--- START ---
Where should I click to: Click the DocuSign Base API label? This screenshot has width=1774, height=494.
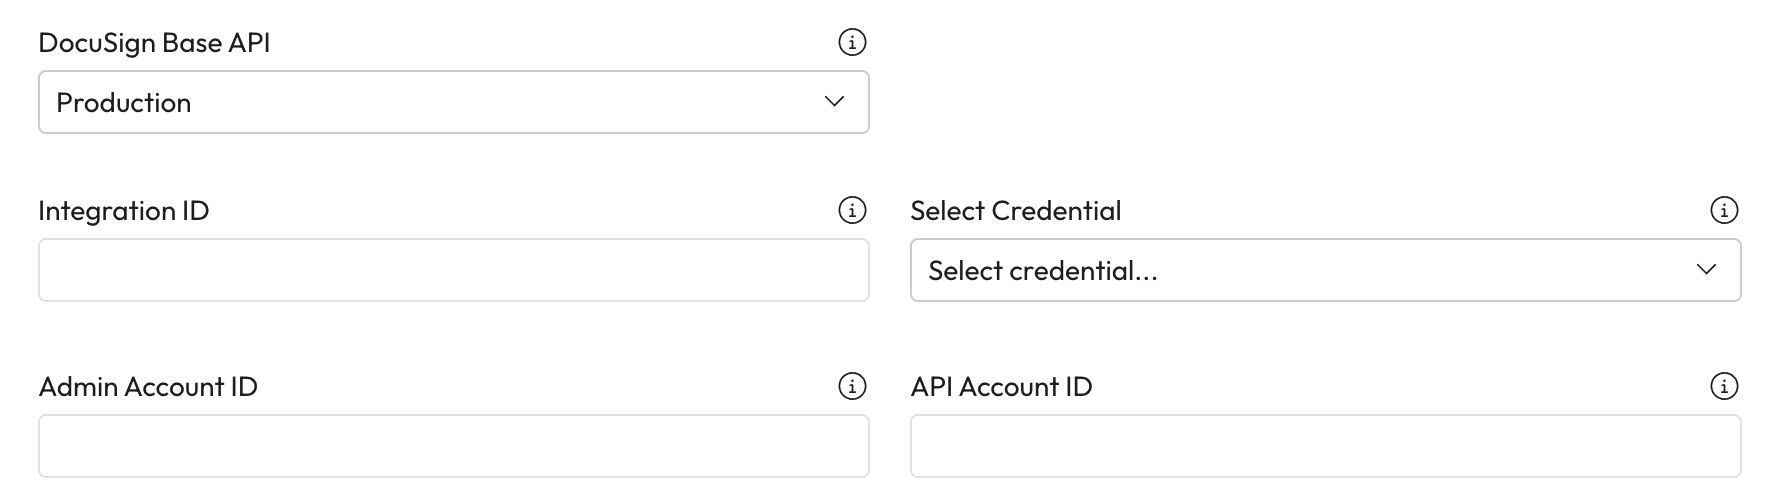pyautogui.click(x=154, y=43)
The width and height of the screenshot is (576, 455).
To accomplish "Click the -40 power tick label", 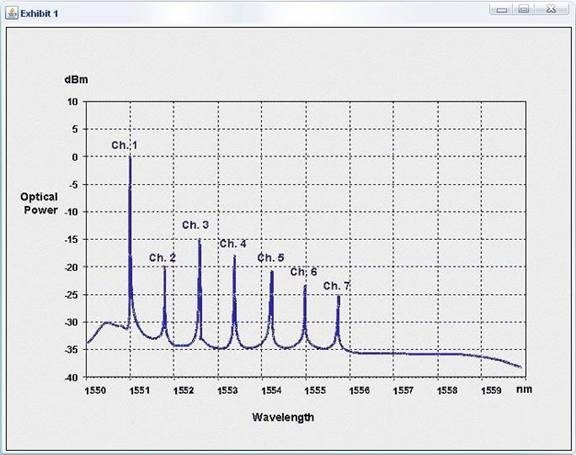I will 72,378.
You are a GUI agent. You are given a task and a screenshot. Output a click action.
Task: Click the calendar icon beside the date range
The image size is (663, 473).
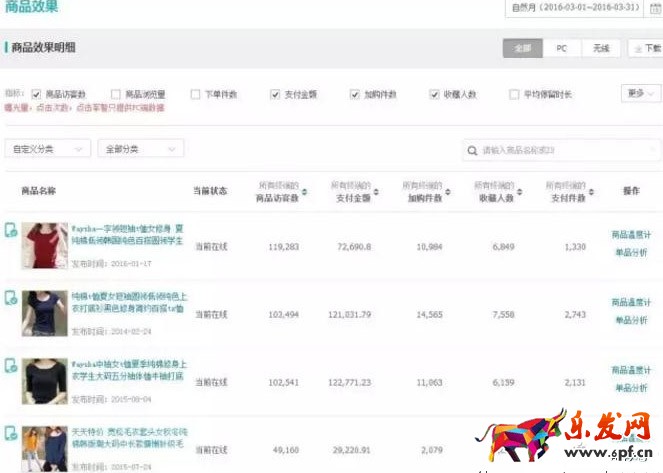coord(655,9)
--- END ---
§ **REQUEST**
Render the rows as a numbered list, leaving out blank lines, beginning at the line that contains "You are a GUI" and continuing through the end of the rows. Include only those lines, and leave the pictures out of the answer.

§ **SOLVED EXERCISE**
1. You are a GUI agent. You are given a task and a screenshot. Output a click action.
2. Task: Click the calendar icon beside the date range
3. The image size is (663, 473).
4. coord(655,9)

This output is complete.